Today’s ABM approach emphasizes precise targeting, appealing to expectations of personalized outreach. Another factor behind ABM’s current popularity: over the past several years, technology finally caught up with the concept of ABM, making the strategy truly scalable for the first time.
When ABM first came on the scene in the 2010s, B2B marketing and sales teams were enthusiastic about the possibilities because the approach offered a methodical way to identify the best potential customers and create outreach that spoke to their unique pain points. But marketers quickly ran into a scaling problem due to the length of the sales cycle and the number of people involved in B2B purchasing decisions.
A Gartner estimate found that six to 10 people are typically involved in making the purchase decision in a complex B2B sale, with the number of decision-makers growing in proportion to the complexity of the product. Another challenge for marketing and sales teams: prospective buyers are doing independent research, and it was difficult, if not impossible, to capture data on that when ABM was first introduced.
Marketers a decade-plus ago didn’t have the technology to capture intent, and hyper-personalized messaging at the scale required too much research and manual data entry to make it worthwhile to most companies. That’s why ABM didn’t become the dominant marketing strategy back then.
Hyper-Segmentation vs. Hyper-Personalization
Now, more than a decade after it debuted, ABM has become the dominant strategy. With the introduction of new tools, including technology that allows marketers to gain insight using intent segmentation, ABM is now scalable. Marketers are also now engaged in hyper-segmentation instead of hyper-personalization.
By using intent data when available and accessing profile data such as location, industry, subindustry, business size, technology use, etc., marketers can create high-intensity segmentation, combining profile and behavioral information. Hyper-segmentation allows marketers to tailor campaigns in a way that is both affordable and scalable.

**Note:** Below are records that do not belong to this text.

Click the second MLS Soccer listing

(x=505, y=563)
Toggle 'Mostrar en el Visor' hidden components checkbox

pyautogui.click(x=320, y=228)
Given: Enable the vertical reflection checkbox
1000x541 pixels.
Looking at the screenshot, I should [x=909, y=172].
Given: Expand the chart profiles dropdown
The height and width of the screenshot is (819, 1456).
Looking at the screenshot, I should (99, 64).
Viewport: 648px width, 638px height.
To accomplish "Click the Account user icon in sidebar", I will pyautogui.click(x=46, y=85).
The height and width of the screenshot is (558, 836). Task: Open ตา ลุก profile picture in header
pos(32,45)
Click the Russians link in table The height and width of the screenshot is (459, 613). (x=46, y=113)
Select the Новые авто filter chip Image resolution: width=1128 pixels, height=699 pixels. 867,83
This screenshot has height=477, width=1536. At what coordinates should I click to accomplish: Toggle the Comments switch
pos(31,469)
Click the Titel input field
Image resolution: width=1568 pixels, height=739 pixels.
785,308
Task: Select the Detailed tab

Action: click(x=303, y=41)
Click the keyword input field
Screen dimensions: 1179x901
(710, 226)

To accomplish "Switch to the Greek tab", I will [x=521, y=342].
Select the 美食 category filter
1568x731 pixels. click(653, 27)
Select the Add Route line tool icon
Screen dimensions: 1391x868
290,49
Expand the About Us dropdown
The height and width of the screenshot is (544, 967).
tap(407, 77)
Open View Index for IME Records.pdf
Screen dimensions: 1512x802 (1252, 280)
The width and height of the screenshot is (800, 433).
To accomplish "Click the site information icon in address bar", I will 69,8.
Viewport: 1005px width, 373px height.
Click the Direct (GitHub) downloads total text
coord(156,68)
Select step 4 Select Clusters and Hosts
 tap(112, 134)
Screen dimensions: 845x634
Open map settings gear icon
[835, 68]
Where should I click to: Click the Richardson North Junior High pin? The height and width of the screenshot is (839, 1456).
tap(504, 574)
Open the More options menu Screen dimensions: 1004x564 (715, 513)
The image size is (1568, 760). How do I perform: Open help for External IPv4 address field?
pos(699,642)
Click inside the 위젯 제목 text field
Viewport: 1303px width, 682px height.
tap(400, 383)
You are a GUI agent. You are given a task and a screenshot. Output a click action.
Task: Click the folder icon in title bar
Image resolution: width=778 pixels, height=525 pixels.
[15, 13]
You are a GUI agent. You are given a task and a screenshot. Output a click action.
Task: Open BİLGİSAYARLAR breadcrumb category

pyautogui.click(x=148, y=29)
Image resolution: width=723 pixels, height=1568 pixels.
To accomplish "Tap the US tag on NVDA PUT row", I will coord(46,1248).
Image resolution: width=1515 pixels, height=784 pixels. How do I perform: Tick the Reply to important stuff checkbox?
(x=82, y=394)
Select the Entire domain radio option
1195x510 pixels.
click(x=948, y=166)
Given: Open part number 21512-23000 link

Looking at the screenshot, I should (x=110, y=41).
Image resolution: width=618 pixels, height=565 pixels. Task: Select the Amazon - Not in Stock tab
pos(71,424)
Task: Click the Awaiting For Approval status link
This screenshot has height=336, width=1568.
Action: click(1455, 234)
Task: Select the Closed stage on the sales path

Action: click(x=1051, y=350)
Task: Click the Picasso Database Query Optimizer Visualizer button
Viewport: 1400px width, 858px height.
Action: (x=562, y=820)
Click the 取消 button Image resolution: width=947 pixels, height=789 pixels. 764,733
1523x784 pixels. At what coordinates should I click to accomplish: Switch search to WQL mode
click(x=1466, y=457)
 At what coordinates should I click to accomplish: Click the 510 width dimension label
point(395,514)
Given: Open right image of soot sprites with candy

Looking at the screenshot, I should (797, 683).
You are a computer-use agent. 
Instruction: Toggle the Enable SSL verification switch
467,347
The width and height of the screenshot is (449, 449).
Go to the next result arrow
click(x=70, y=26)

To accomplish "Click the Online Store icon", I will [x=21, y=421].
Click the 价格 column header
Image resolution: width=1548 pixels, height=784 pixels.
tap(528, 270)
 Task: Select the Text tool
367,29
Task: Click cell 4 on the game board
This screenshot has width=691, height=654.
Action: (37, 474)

As with any marketing strategy, it’s important to measure ABM campaign performance. This is especially true as the business environment shifts, e.g., when companies start adding in-person events back to their marketing calendars. Marketers need to know how digital and non-digital campaigns perform, how buying groups have evolved, and/or whether target customers’ goals have changed. Performance measurement can help marketers improve marketing efficiency and spot emerging customer trends.
Teamwork — And a Single Source of Data Truth
ABM is a marketing approach, but keep in mind that effective ABM requires collaboration between marketing and sales. That’s why it’s critical to integrate marketing data inside the CRM. Using CRM as the database lets marketers easily share data across the organization and create reports using a single source of truth that is credible to everyone in the company.
When done right, ABM works because it allows marketers to zero in on potential customers’ challenges and objectives. It tells the people who receive marketing messages that the company knows who they are and can help them solve their business problems. This gives the sales team an advantage as they build relationships with prospective customers and move leads through the pipeline, ending in a successful sale.
As more and more organizations move to ABM, B2B marketers need to forget outdated notions that ABM isn’t a functional practice – instead, the technology has finally caught up with the concept, enabling hyper-segmentation and the ability to affordably scale outreach. Another thing to know: B2B marketers who can track lead progress through the funnel and measure campaign impact will be in a better position to collaborate with sales colleagues and close more deals in 2022.